NARRATIVA Nelle lettere di Ester c’è la sete di conoscenza che porta alla libertà
Rachel Kadish / IL PESO DELL’INCHIOSTRO / Neri Pozza
Una vertigine lunga cinque secoli. Un salto nel tempo che porta nel giro di poche pagine dall’inizio del XXI secolo agli anni della peste, tra Londra, Amsterdam e il deserto del Sinai. Difficile immaginarlo dal titolo o dalla copertina blu incorniciata da un delicato motivo floreale dorato, ma Il peso dell’inchiostro, l’ultima opera di Rachel Kadish, pubblicata in Italia da Neri Pozza, è qualcosa di indefinibile, all’incrocio tra giallo, saggio storico e romanzo di iniziazione.

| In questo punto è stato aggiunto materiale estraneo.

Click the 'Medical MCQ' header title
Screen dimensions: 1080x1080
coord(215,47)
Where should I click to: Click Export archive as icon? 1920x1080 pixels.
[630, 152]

Difficile anche dire se protagonista è Helen Watt, studiosa di storia ebraica vicina alla pensione, in lotta con l’accademia e con le sue dinamiche politiche e di potere, oppure “aleph”, il misterioso scrivano che assiste il rabbino HaCoen Mendes, privato della vista dall’Inquisizione e si firma solo con la prima lettera dell’alfabeto ebraico.

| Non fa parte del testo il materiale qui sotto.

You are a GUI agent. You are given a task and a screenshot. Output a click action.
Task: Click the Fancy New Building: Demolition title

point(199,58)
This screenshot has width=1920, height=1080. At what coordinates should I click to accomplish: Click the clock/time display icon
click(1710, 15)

Ebraico, portoghese, carte vecchie di secoli pronte a disfarsi nelle mani degli studiosi, e rivalità accademiche si mescolano ai ricordi di un grande amore del passato da parte della professoressa e al presente del di lei assistente, Aaron Levy, giovane ebreo americano a disagio con la severa professoressa.

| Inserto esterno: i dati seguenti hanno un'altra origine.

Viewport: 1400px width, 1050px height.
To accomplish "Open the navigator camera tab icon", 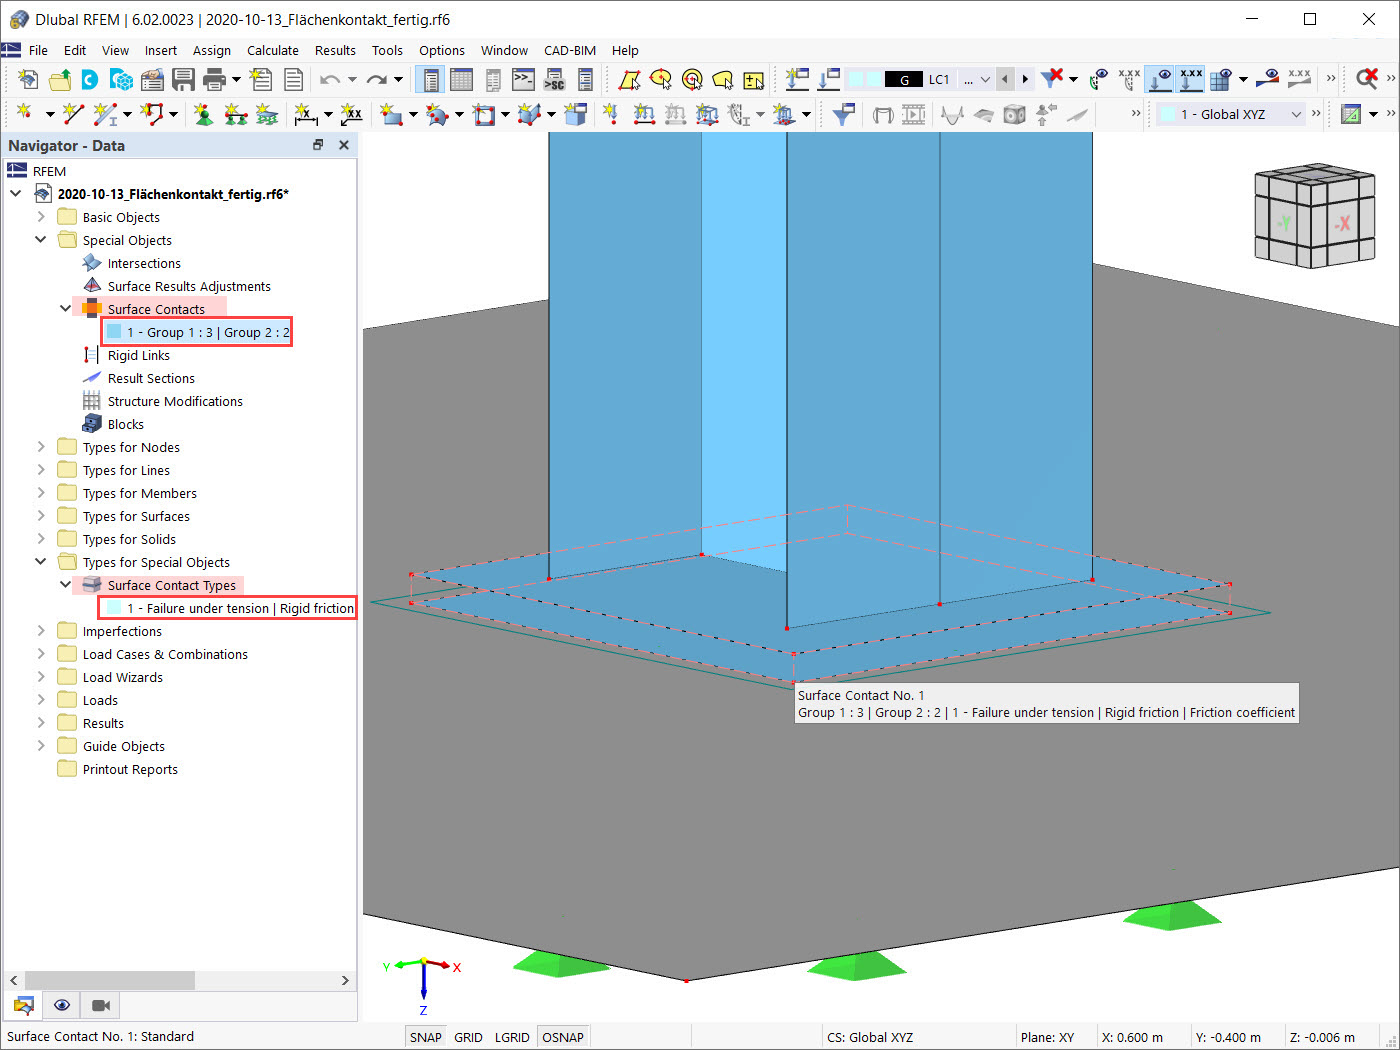I will point(101,1005).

Anziana e pallida, curva sul suo bastone, fasciata da un tailleur fuori moda, Watt ha molta più forza e molta più determinazione di quanto il suo aspetto potrebbe far credere, nonostante la malattia che la consuma, e procedendo nella lettura si scopre anche come è nata la sua passione per la Storia. E perché.
Mentre lei diventa più forte, col trascorrere delle pagine Levy invece crolla, è obbligato a rimettersi in discussione, ad accettare sia il peso del fallimento delle sue ricerche che il peso e la complessità di questa nuova indagine.
Mentre i due si fanno detective per riuscire a carpire qualche informazione in più dagli antichi scritti, le pagine di Rachel Kadish sono anche un inno all’importanza della scrittura, alla libertà che ci viene donata dalla possibilità di parlare, di mettere su carta i pensieri. La scrittura è forza, ma è anche pericolo, soprattutto per chi scrive, ma anche per chi solo legge, è potenza. Ma a volte serve coraggio anche solo per prendere in mano il pennino.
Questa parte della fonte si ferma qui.